Onderwijs is altijd burgerschapsvormend: zorg voor explicitering
Een geheel ander argument om burgerschapsvorming als een expliciet onderdeel van het onderwijscurriculum op te nemen komt voort uit de literatuur over de rol van het verborgen curriculum in de morele vorming van leerlingen (zie o.a. Giroux & Purpel, 1983; Deen, 1992; Jackson, Boostrom & Hansen, 1993; Klaassen, 1996). Het verborgen curriculum kan worden gedefinieerd als ‘een set van impliciete boodschappen in relatie tot kennis, waarden, gedragsnormen en attitudes die leerlingen ervaren in en door onderwijsprocessen’ (Skelton, 1997, p.188). Kinderen functioneren dagelijks vele uren in een systeem waarin een groot aantal morele waarden en normen gehanteerd wordt. In zo’n systeem leren kinderen op een impliciete manier bijvoorbeeld wat een eerlijke of rechtvaardige beoordeling is, wat meer of minder democratisch is, wat verantwoordelijk gedrag is, wat vrijheid is, enzovoort. Onderwijs is nooit neutraal ten aanzien van waarden en moraliteit (Buzelli, 2005). De manier waarop de school is ingericht en georganiseerd, de wijze waarop leerkrachten omgaan met leerlingen en ouders, waarop leerkrachten onderling communiceren, de regels in klas en school; het zijn allemaal voorbeelden van de waarden die de school kan uitdragen. Elchardus, Kavadius en Siongers (1999) onderzochten op 63 middelbare scholen in België de invloed van schoolkenmerken op de waardenvorming van de leerlingen. Hun conclusie was dat het formele curriculum van de school slechts een kleine bijdrage aan de realisering van de maatschappelijke functie van het onderwijs leverde, maar dat het verborgen curriculum veel belangrijker was. Tot dit verborgen curriculum behoorden onder andere de participatiemogelijkheden van de leerlingen en de waarden van de leerkrachten zelf.

Onderwijs lijkt dus onontkoombaar een burgerschapsvormende context. Of de school activiteiten als expliciet onderdeel van het curriculum hanteert, of dat ze die juist angstvallig probeert te vermijden; zij is altijd bezig kinderen een beeld van de maatschappij en hun eigen positie daarin te geven. Onvermijdelijk vindt er een socialisatieproces plaats. Om die reden lijkt het van belang om dat impliciete curriculum expliciet te maken. Daarmee weten leerkrachten, leerlingen en ouders waar zij aan toe zijn: er is een uitgesproken en samenhangend aanbod op dit terrein, in plaats van een verborgen agenda die kan variëren van klas tot klas.

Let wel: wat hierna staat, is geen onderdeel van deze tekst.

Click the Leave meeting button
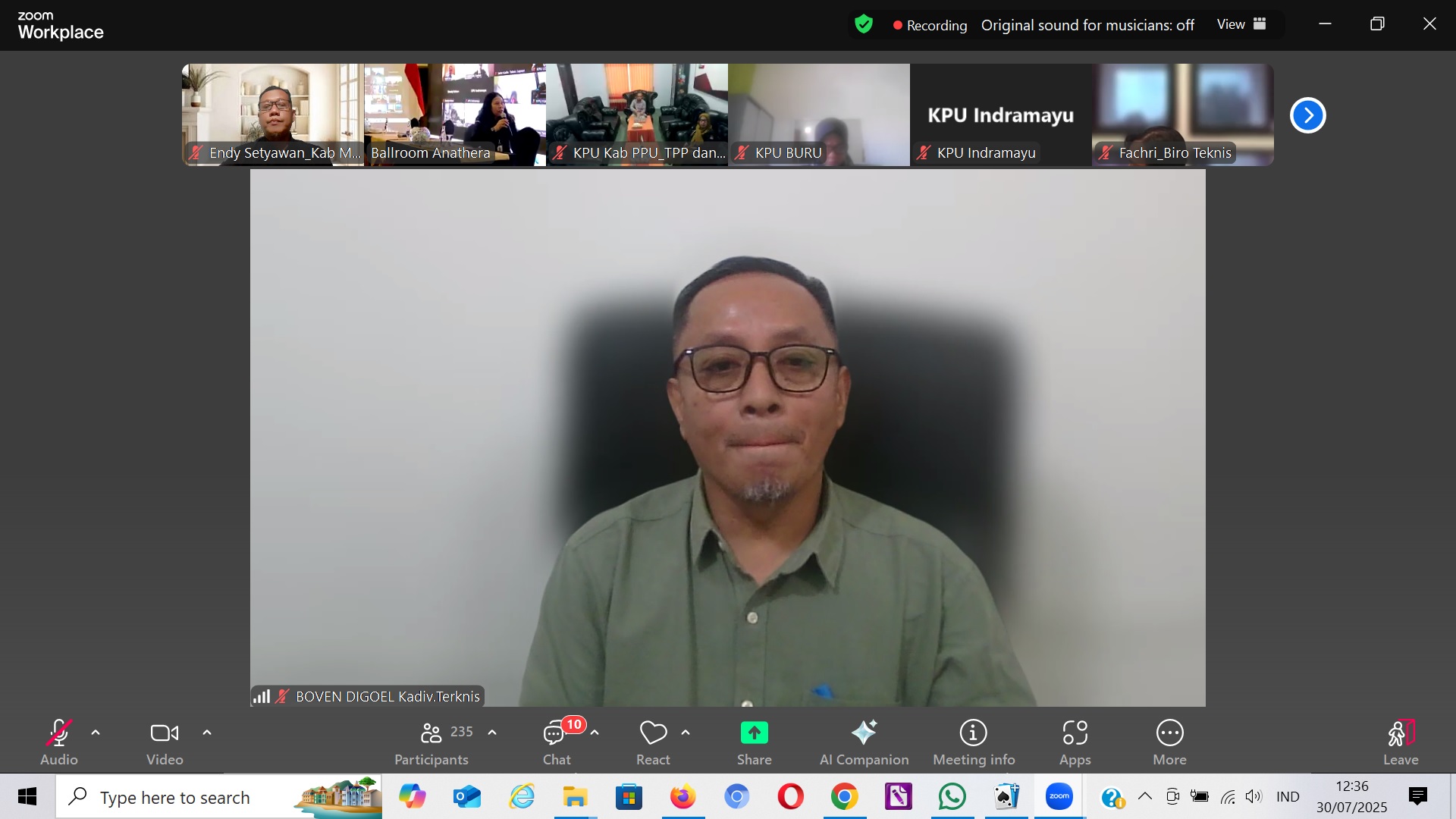1456x819 pixels. click(x=1400, y=742)
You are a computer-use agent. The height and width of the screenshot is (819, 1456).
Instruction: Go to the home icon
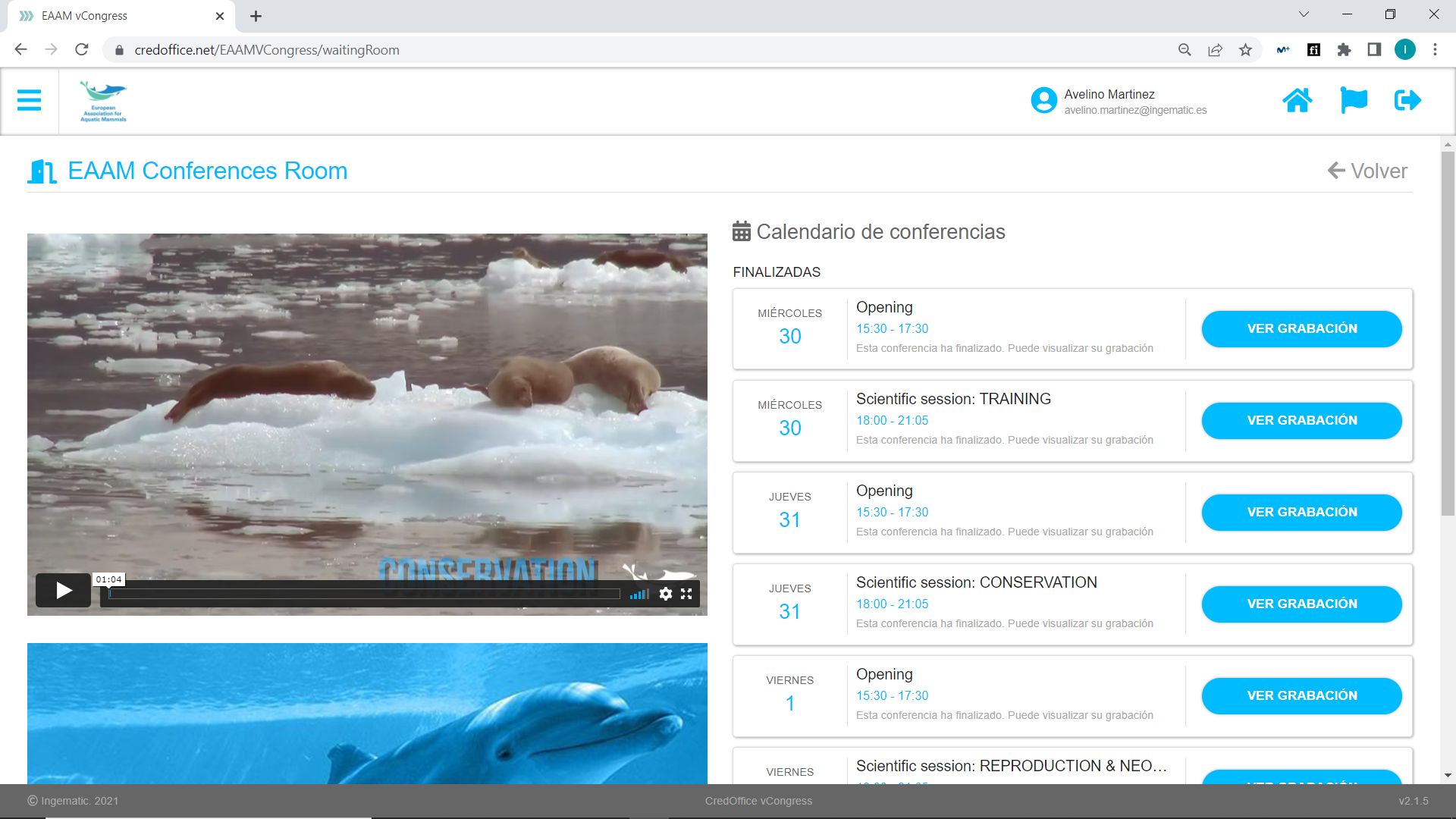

Argumenten tegen burgerschapsvorming op school
In deze paragraaf bespreken we enkele vaak geformuleerde bezwaren en houden die tegen het licht: burgerschapsvorming in het onderwijs is zonde van de tijd; er is een gevaar van indoctrinatie en staatsopvoeding; de school zou niet effectief zijn in burgerschapsvorming, de invloed is te beperkt; en het ontbreekt vooralsnog aan inzicht in de wijze waarop burgerschapsonderwijs eruit zou moeten zien: de vraag naar de didactiek en de onderwijsstrategieën.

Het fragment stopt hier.